---- MATERIAL PROVIDED

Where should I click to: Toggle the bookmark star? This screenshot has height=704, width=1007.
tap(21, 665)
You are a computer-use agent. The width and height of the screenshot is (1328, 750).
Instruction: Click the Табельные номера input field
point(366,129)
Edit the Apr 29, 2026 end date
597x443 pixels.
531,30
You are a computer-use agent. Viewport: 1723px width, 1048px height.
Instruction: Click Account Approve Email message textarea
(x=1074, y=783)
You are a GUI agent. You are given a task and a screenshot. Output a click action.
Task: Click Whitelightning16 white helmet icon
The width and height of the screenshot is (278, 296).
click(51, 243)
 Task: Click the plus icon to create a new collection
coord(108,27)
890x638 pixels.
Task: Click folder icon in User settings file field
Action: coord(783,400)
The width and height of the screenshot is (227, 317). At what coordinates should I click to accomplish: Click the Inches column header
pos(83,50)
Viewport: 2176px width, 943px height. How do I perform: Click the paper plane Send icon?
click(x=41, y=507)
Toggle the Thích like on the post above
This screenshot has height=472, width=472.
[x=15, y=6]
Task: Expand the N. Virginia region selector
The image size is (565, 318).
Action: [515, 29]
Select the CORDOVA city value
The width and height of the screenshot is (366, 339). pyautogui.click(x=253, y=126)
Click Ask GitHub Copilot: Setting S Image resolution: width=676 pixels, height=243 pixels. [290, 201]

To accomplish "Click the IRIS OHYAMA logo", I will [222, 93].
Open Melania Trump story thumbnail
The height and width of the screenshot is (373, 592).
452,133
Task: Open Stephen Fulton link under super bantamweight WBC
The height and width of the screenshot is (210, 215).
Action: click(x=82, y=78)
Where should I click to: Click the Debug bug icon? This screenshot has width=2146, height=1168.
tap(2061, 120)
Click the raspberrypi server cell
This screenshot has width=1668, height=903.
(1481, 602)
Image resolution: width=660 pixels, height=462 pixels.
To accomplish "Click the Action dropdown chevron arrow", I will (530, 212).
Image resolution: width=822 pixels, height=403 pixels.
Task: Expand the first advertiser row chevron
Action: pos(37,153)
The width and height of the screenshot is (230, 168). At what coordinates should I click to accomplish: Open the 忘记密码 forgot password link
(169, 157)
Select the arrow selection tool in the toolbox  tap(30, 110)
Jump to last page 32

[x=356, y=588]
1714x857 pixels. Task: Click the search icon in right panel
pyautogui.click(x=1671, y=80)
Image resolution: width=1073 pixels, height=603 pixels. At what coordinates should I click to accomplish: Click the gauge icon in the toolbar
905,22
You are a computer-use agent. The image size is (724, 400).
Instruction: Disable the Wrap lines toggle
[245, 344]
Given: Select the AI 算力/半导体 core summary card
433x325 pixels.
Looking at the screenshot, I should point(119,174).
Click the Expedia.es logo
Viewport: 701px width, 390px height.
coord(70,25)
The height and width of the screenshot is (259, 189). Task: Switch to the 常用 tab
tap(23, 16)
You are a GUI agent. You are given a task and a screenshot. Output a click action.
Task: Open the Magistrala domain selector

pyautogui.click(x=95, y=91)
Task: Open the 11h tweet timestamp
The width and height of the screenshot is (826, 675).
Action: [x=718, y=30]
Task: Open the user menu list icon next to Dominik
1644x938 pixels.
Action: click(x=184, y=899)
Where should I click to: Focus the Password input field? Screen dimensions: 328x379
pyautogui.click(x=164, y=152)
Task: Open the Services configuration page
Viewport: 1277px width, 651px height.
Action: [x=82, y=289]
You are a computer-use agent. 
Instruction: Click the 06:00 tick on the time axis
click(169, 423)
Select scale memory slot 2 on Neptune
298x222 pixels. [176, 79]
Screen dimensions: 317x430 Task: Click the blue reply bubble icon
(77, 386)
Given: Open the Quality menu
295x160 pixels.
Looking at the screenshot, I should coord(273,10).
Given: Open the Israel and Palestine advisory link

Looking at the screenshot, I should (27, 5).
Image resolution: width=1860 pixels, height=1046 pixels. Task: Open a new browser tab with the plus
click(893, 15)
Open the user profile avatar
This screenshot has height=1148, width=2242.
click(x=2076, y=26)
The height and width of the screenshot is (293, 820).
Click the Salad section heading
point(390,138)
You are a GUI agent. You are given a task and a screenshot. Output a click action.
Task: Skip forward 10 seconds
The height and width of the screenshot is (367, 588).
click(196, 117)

--------

* EXERCISE *
Can you output the entries, starting at the line containing "Open the user profile avatar" and ending at the last entry, as a two-column CSV with the headers instruction and response? Use one row per entry, put each field in quotes, and turn line breaks into spaces.

* REPLY TO THE EXERCISE *
instruction,response
"Open the user profile avatar This screenshot has height=1148, width=2242.","click(x=2076, y=26)"
"The height and width of the screenshot is (293, 820). Click the Salad section heading","point(390,138)"
"You are a GUI agent. You are given a task and a screenshot. Output a click action. Task: Skip forward 10 seconds The height and width of the screenshot is (367, 588).","click(196, 117)"